**Set task 1**
In the article on the four-man rotation, how many innings did the Cardinals pitch last year?
**Set task 2**
Using the article on the four-man rotation, mark each statement yes or no and quote the words that decide it. (a) Duncan said he had read the earlier blog entry. (b) In a full-season four-man rotation, each of the front two starters would make 40 starts. (c) Braden Looper is named as one of the four starters.

START Document text

Duncan on the Four-Man Rotation
TOWER GROVE — The theory behind a shift to a four-man rotation is not as screwy as some hardliners believe. The implementation might be. Asked about the plausibility of a four-man rotation in the modern game, Cardinals pitching coach Dave Duncan said earlier this week that the concept is better on paper than it is in practice.
While working on a story for this weekend’s Spring Training Preview — set to run in Sunday’s Post-Dispatch — the Bird Land entry I wrote last week discussing how a club could shift to a four-man rotation came up with Duncan. He said he read the article and that the argument had some traction.
It just probably wouldn’t work.
“It always sounds better than when you try to apply it,” Duncan said. “There is logic behind it. But something always happens to screw it up.”
As we all know four-man rotations used to be the norm. But the increased importance of pitch counts and other factors have led the five-man rotations being not just the norm but viewed as the industry standard. The four-man rotation is dead. Yet, so many teams truly only have four starters, at most, while many “No. 5 starters” would be better suited as middle relievers or cameo starters.
Looking at the makeup of the Cardinals’ current pitching staff it appeared that a four-man rotation would be reasonable: The schedule is friendly (read some about that Sunday) and the profiles are there. Four starters in Chris Carpenter, Kip Wells, Anthony Reyes and Adam Wainwright and three long-form relievers in Ryan Franklin, Brad Thompson and, in his next career evolution, Braden Looper.
This is all covered and explained — the four-man rotation and its “shadow rotation” — in the earlier blog entry.
What wasn’t explored there and was touched on by other comments from Duncan was how a four-man rotation would handle the innings a five-man rotation does. Last year, the Cardinals pitched 1,429 1/3 innings. A few years ago I figured it out that the average MLB team throws 1,441 innings (1,440 2/3 in the NL and 1,441 1/3 in the AL). The rained out Bruce Sutter/San Francisco Giants game — what would have been my little man’s first baseball game — accounts for some of the difference.
Could a four-man rotation account for those innings?
If you assume that the four-man rotation would spin through an entire season — and that was not the argument presented previously; just holding serve until Mark Mulder returns – then we can do the math. The front two starters would each make 41 starts and the second two would make 40. The shadow rotation would be expected to average 54 appearances and probably would see less than 50 each.

END Document text
START Recorded information

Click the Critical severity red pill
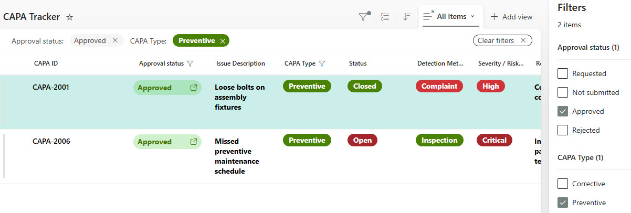 click(494, 140)
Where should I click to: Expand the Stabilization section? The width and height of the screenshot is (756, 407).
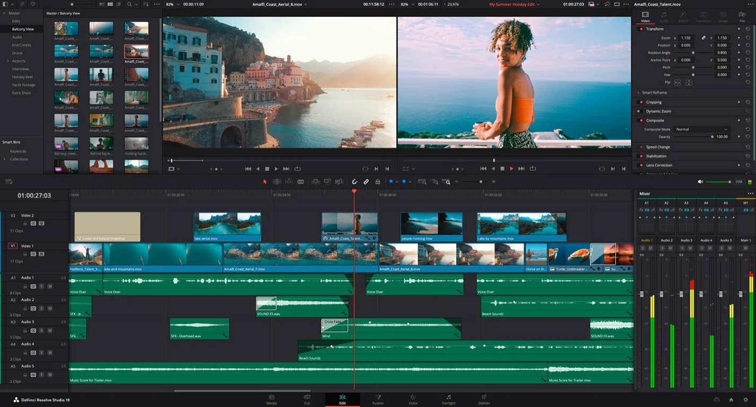coord(656,156)
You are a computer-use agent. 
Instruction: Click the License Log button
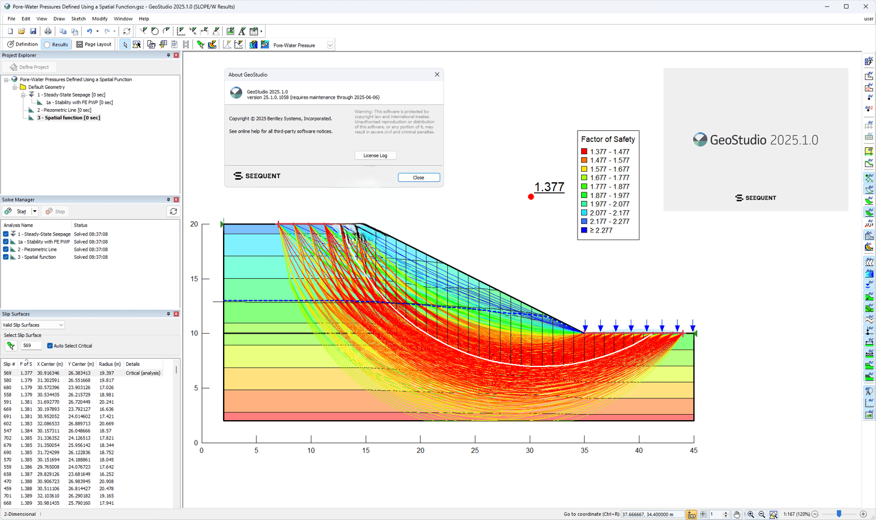click(375, 155)
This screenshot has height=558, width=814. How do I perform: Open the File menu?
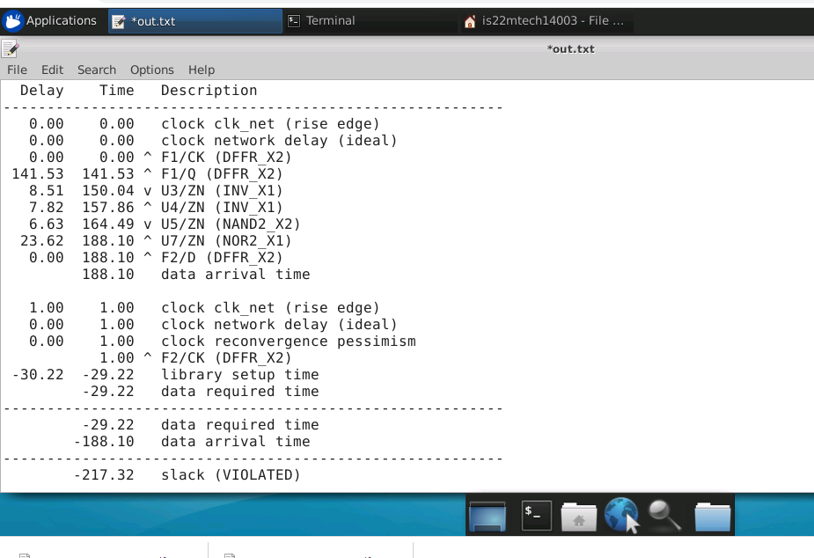click(x=17, y=70)
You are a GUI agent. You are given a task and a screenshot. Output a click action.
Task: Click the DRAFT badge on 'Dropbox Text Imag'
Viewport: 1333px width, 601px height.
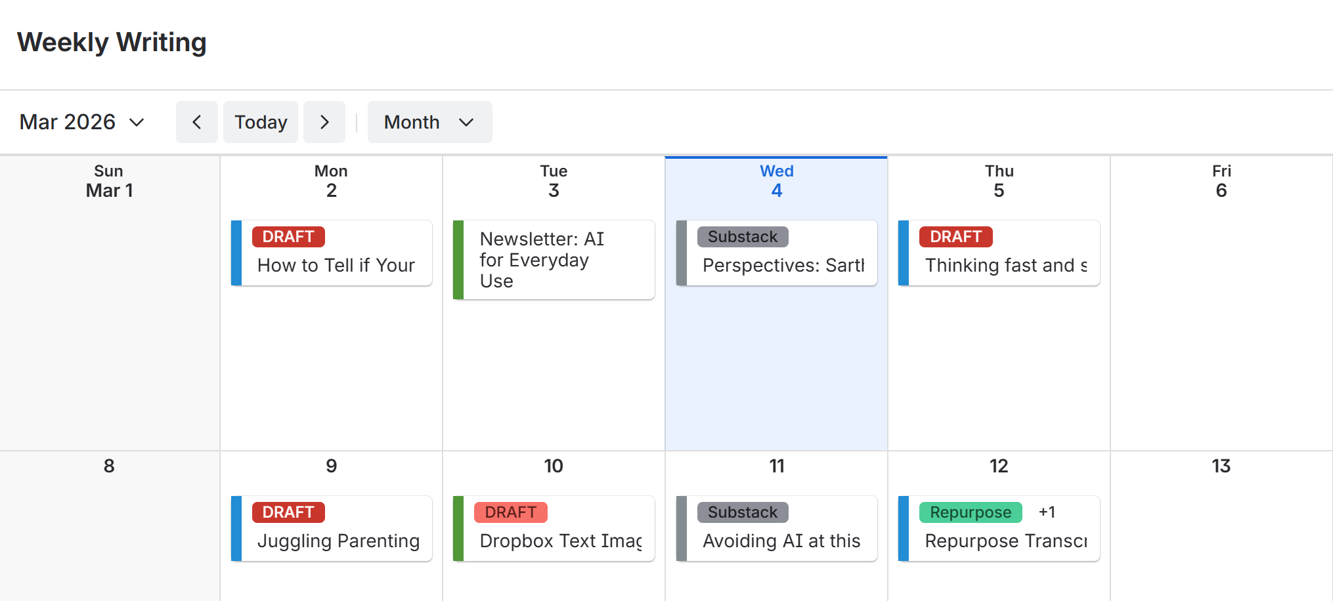[511, 512]
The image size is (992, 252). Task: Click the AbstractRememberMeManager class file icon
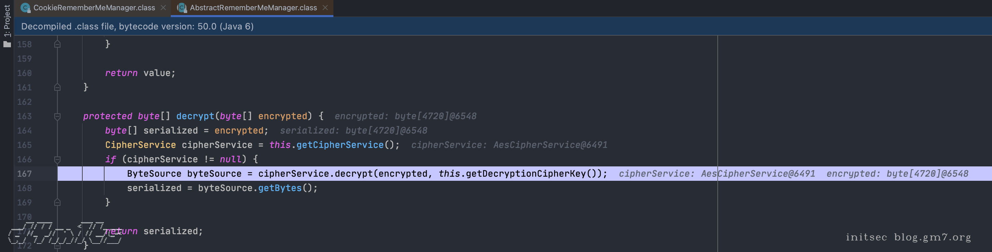click(x=182, y=8)
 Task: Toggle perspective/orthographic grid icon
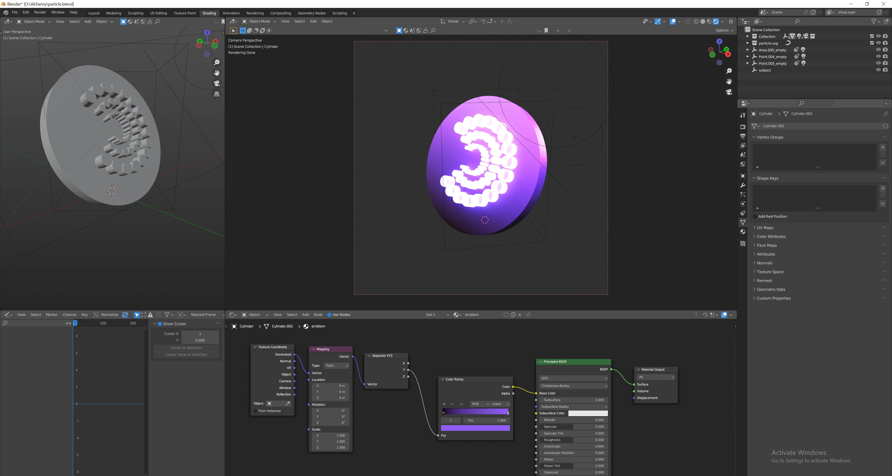click(217, 94)
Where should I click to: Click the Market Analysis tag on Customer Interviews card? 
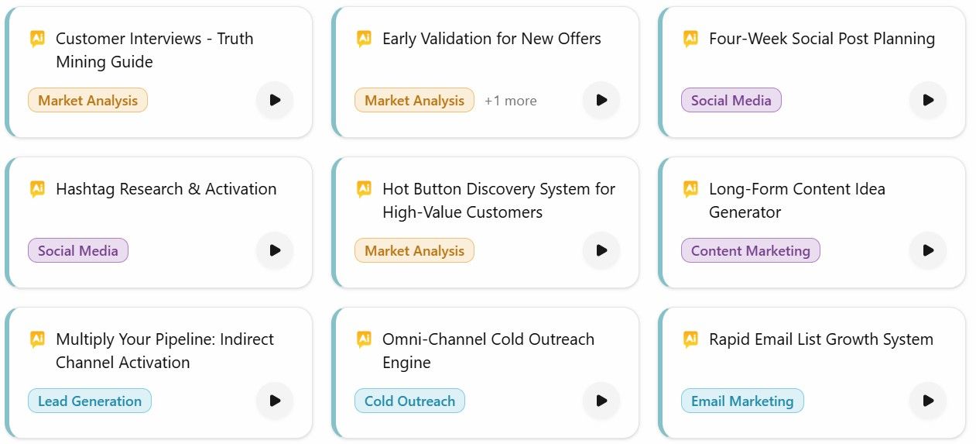(x=87, y=100)
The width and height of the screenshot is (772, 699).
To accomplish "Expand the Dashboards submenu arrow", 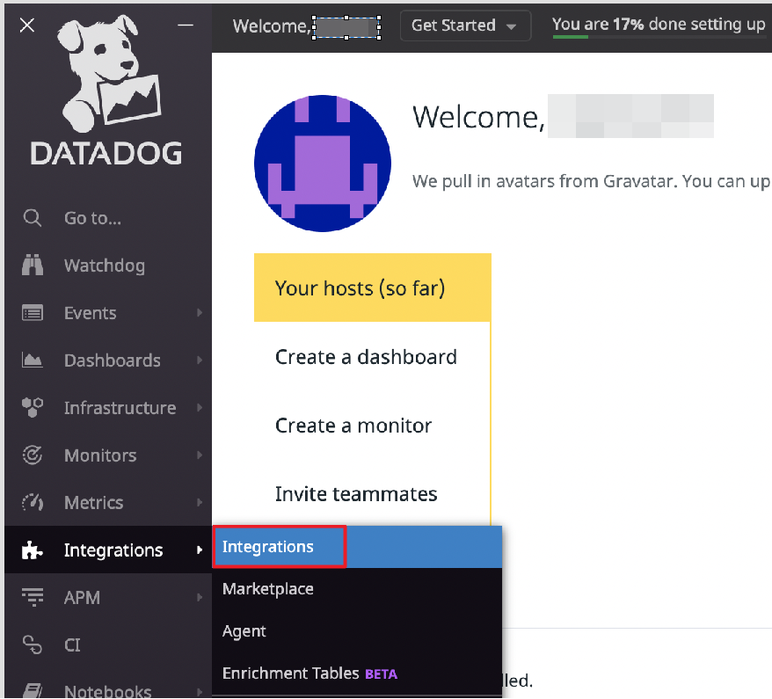I will click(x=200, y=360).
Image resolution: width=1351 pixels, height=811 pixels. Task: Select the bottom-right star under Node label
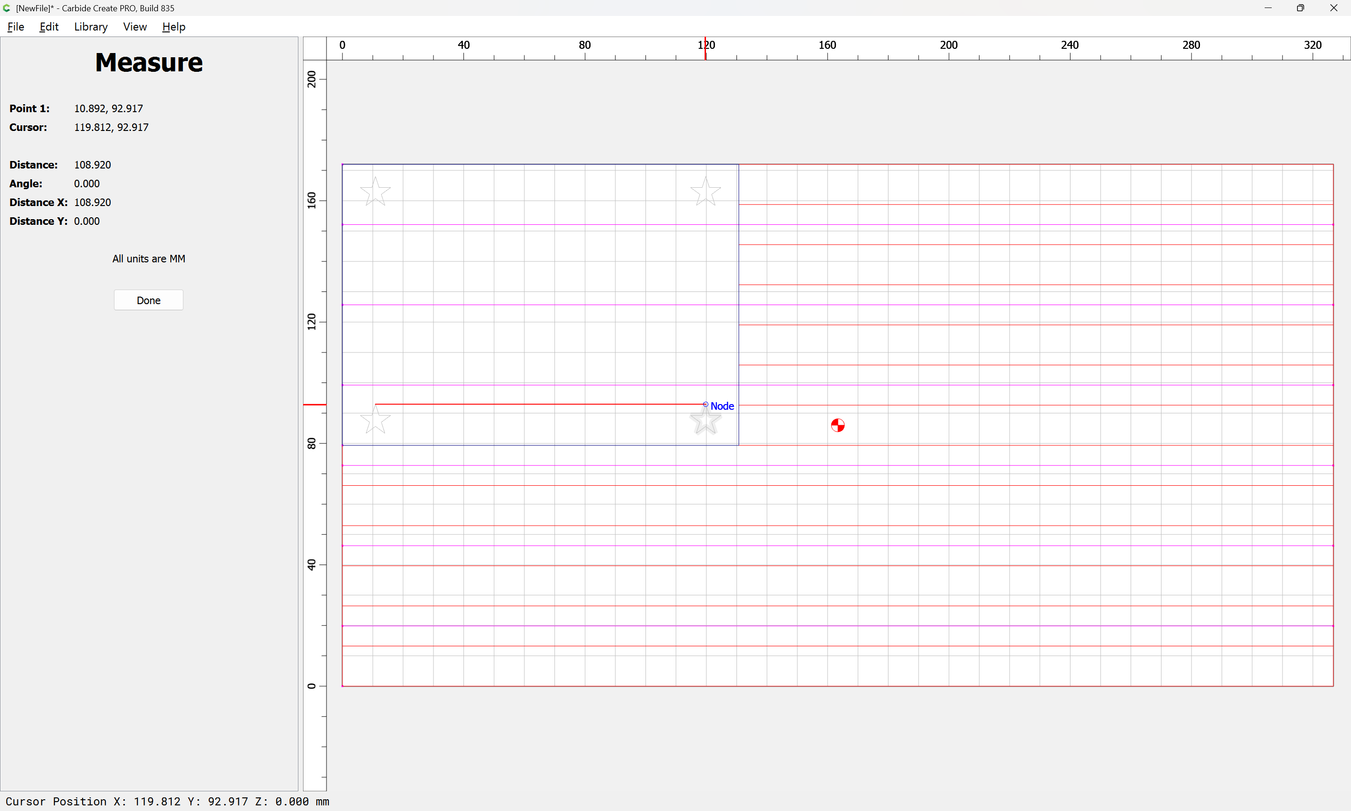706,421
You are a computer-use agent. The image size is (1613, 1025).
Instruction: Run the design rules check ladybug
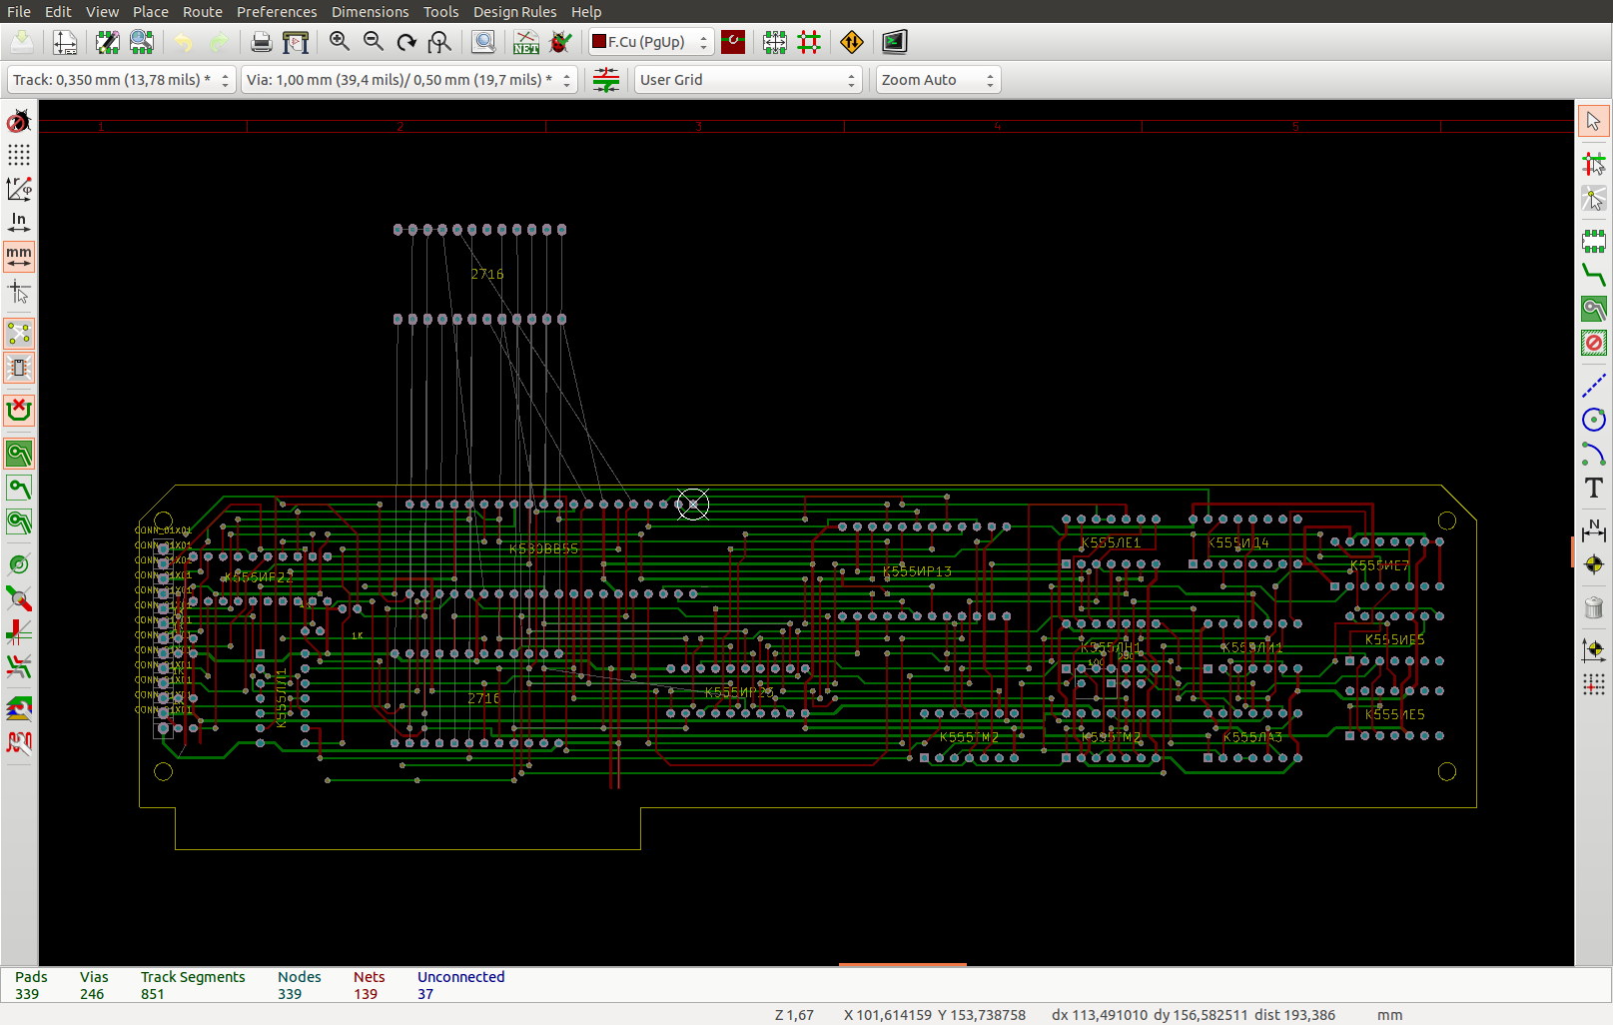561,42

END Recorded information

**Full output 1**
1,429 1/3 innings.

**Full output 2**
(a) Yes: "He said he read the article and that the argument had some traction."
(b) No: "The front two starters would each make 41 starts and the second two would make 40."
(c) No: "three long-form relievers in Ryan Franklin, Brad Thompson and, in his next career evolution, Braden Looper."